OpenAI should release its frontier model as an open-weight model. There are already open-weight models that match OpenAI's best models (at the time of their release), so the idea that OpenAI would lose something by making its frontier models open-weight doesn't hold up. With an open-weight model, they would instantly kill any proprietary competitor, similar to what Google did to all its competitors with Android.
IMO, OpenAI should focus on tooling, infra, and setting standards for AI apps and profit from those. MCP is what "custom GPT" is supposed to be; OpenAI lost that battle, among many others.
Gopher started as a freely available protocol but later changed its licensing terms, requiring fees to be paid—similar to what OpenAI has done. We know how Gopher ended up: today, most people haven't even heard of it, despite its adoption at the beginning.
There are already open-weight models that match OpenAI's best models (at the time of their release), so the idea that OpenAI would lose something by making its frontier models open-weight doesn't hold up
If true, that cuts both ways though right?
It also means we lose nothing if OpenAI releases a closed weight model.
DeepSeek R1 is far better at producing maintainable, modularized code as a coding assistant as an example.
The big deal is that the distilled versions like DeepSeek-R1-Distill-Qwen-32B are good enough that anyone with a few old 1080 Ti's sitting around can run them and get most of the performance.
When you can run gemma3/qwq/DeepSeek-R1-Distill-Qwen-.../etc... you can easily switch models when one fails too.
And you have consistent performance that doesn't degrade over time, have the ability to avoid leaking prompt data between client etc...
It is all horses for courses though. For me o1-pro is roughly the same as o1 with just higher limits etc... but is still worse than o1-preview IMHO.
In my experience the few percentage points on synthetic benchmarks that o1-pro was claimed to have doesn't matter much in real world problems.
R1 pretty much matched o1-1217 on every benchmark and the distilled models like DeepSeek-R1-Distill-Qwen-32B only lost a tiny fraction.
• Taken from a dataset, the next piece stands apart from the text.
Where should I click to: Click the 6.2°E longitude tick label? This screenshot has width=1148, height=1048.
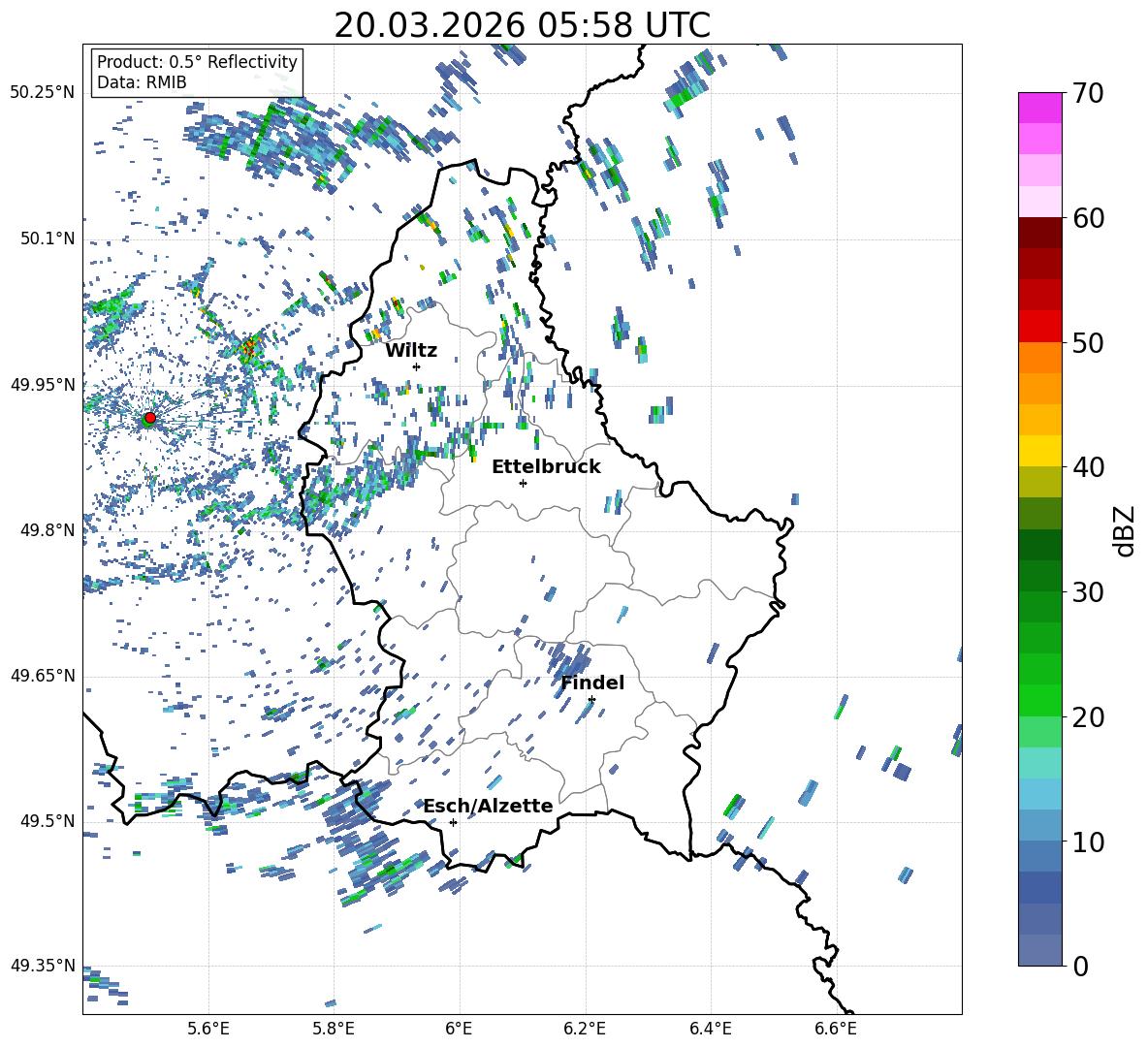pyautogui.click(x=586, y=1029)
A few months of o1-pro costs will get you a local usable model of GPUs if you are fine with ~20 eval tokens/sec.
But if o1-preview wasn't better for your use case than o1-proe...the calculus can change.
IMO, OpenAI should focus on tooling, infra, and setting standards for AI apps and profit from those. MCP is what "custom GPT" is supposed to be; OpenAI lost that battle, among many others.
Gopher started as a freely available protocol but later changed its licensing terms, requiring fees to be paid—similar to what OpenAI has done. We know how Gopher ended up: today, most people haven't even heard of it, despite its adoption at the beginning.